** How to complete this task **
Extract, from the listing that follows, each line containing the word "agent".

** Record extracts **
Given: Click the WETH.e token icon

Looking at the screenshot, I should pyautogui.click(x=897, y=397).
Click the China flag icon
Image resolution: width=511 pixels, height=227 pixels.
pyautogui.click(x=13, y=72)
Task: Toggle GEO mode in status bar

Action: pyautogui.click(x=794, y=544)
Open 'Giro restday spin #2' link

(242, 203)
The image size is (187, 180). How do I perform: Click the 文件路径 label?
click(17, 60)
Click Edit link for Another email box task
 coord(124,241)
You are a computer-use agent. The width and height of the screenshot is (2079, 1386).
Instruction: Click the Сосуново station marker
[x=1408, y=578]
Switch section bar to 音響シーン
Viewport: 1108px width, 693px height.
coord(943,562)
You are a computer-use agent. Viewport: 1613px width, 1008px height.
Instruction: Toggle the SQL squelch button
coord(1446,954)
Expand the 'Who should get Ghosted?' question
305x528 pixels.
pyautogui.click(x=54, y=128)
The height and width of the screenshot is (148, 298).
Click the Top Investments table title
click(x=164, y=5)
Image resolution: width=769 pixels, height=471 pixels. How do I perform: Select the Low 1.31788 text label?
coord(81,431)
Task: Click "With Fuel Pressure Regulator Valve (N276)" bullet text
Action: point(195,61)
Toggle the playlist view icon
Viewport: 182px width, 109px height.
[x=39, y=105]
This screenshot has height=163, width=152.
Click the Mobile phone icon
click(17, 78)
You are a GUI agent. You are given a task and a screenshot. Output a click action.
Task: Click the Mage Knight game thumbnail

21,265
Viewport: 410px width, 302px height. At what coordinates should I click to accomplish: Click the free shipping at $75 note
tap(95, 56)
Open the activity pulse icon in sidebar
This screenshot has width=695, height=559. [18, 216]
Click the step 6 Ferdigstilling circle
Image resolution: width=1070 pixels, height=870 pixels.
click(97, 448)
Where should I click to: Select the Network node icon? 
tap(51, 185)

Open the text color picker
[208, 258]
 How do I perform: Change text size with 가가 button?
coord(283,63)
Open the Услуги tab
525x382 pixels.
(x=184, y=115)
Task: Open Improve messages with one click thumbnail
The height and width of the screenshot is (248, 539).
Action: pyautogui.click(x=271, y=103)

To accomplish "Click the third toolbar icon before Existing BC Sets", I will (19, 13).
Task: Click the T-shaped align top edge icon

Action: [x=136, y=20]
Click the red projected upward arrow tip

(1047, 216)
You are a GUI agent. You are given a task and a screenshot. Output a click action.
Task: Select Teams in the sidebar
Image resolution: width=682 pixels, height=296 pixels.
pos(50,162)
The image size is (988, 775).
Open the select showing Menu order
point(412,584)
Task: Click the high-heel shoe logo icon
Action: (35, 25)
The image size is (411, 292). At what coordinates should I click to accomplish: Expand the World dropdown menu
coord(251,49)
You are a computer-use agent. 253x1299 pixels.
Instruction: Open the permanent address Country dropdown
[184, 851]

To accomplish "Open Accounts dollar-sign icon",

** Response area **
You are a computer-use agent. The width and height of the screenshot is (2079, 1386).
You are a computer-use agent. Viewport: 1613px width, 1008px height.
You are a GUI agent. You are given a task and a screenshot. Output a click action.
You are a GUI agent. You are given a task and a screenshot. Output a click action.
You are a computer-use agent. 253x1299 pixels.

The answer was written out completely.